The Indian aviation market needs over 1,900 aircraft in the next 20 years to keep up with the growing demand for air travel. Aircraft manufacturer Airbus projects the 20-year traffic growth of India’s civil aviation sector at 7.7 percent, almost twice the world average of 4.3 percent. Domestic traffic growth is expected at 8.2 percent, one of the world’s highest.

India’s domestic aviation market is currently led by low-cost carriers that control as much as 80 percent of the market, led by market leader IndiGo which corners nearly 60 percent of the market share. “There are some markets and some routes that are more disposed to a full-service proposition. Some are more disposed to a low-cost proposition.
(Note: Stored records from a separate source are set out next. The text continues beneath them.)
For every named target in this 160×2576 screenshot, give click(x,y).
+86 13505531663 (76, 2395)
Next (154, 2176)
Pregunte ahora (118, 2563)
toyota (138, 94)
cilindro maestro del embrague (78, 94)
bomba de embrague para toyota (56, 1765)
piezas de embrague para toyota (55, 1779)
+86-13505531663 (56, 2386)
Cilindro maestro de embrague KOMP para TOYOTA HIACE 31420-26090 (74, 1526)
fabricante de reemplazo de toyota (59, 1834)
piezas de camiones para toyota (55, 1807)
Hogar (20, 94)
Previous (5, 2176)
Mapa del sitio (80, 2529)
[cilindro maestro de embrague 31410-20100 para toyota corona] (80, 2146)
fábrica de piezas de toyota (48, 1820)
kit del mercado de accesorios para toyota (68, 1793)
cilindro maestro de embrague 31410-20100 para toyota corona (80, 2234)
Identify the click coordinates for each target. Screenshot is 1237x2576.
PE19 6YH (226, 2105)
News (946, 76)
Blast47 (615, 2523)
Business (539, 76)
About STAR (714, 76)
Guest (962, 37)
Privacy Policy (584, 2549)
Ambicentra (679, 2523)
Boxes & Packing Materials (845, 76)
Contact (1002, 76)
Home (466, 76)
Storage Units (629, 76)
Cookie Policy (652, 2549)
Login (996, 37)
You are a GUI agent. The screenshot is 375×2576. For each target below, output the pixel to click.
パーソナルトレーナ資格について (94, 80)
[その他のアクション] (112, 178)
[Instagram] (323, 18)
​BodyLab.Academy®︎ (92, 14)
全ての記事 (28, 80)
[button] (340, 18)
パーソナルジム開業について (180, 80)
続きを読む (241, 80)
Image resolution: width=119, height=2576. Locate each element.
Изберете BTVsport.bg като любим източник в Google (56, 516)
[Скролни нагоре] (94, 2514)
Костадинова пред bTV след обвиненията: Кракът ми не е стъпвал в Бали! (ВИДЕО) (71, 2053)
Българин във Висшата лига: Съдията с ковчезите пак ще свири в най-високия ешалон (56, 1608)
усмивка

Somewhere they can accommodate both,” Wilson had said. “I think domestically the evidence is quite clear that it’s largely a low-cost market, although there is a place for full service. Internationally, it’s largely a full-service market, although there is a place for a low-cost [service]. How we deploy those two models is a function of how the market shape not just currently is, but also how it evolves.”

That means, there is a strong possibility that Air India and Vistara could emerge as one big full-service carrier while AirAsia India and Air India Express could emerge as the low-cost arm with both domestic and international operations. “I think we need to cross that bridge when we come to it,” Wilson had said about possible mergers. “We have an airline to turn around and we have an aspiration to reach for Air India and we’re 100 percent focused on that task. Life does throw a googly every so often and if that comes, then we’ll play it as it comes.”

One thing, however, is becoming clear. It’s quite unlikely that the Tata Group, which now considers Air India a jewel in its crown, will likely be interested in holding on to a brand that hasn’t quite lived up to its potential over the years.